“Barbarity is the word to describe this situation. It is hard to talk about it,” says Father Kiedrowicz referring to the Smolensk crash.
SCND: April 16, 2016
The funeral of tragically deceased General Andrzej Błasik (left in the photo) will take place on Jasna Góra. His ashes will be buried at the National Remembrance Temple. Błasik’s remains were found at the site of the Smolensk crash by participants of the Katyn Rally.
Father Marek Kiedrowicz talks about the funeral.
wPolityce.pl: What were the circumstances in which the participants of the Katyn Rally discovered the remains of General Andrzej Błasik?
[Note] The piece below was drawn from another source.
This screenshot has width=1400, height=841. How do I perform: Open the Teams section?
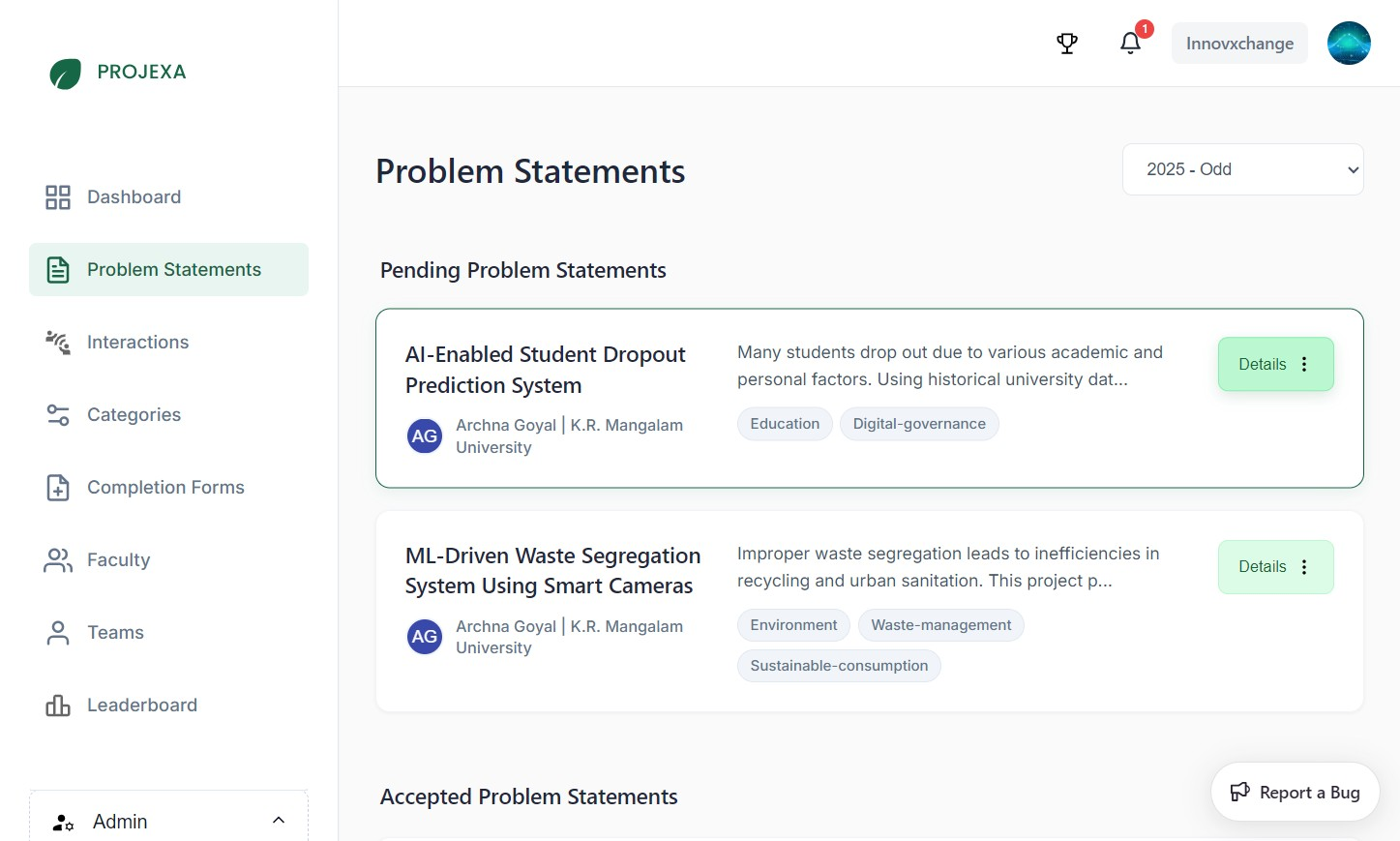click(x=57, y=632)
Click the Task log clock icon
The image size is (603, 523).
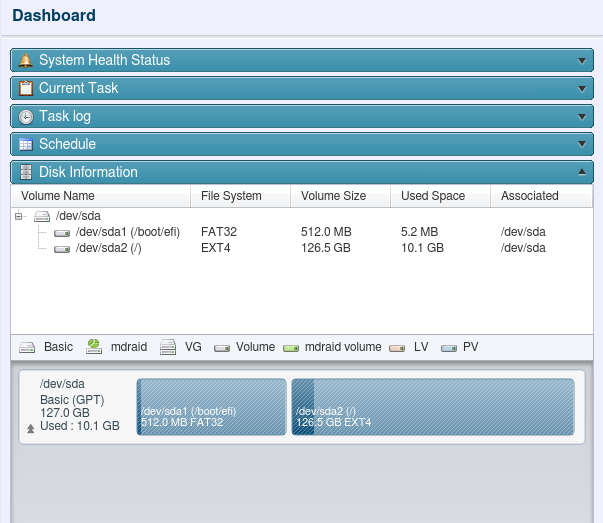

Father Marek Kiedrowicz: In September 2010, when on our way to Katyn, we stopped at the Smolensk crash site. The remains were discovered in the muddy, unfenced area, six months after the tragedy. Polish archaeologists came to examine the site a month later. “This is a mass grave and fragments of victims’ remains are still embedded in the Smolensk soil,” said Maksymilian Frątczak from the Institute of Prehistory UAM. When motorcyclists discovered two parts of bones, we had no doubts that those were human remains. We secured them and transported to Poland as carefully as we could. They were passed to Garrison Proseccution in Gdynia, where I was informed that they would be identified in order to inform the families. This is how we know that the remains were those of General Andrzej Błasik, the Air Force Commander.
Did you witness the discovery?
No, they were found by my fellow Rally participant, Waldemar. I secured them and brought them back to Poland.
How did you react to the fact that victims’ remains were still being discovered in Smolensk six months after the crash?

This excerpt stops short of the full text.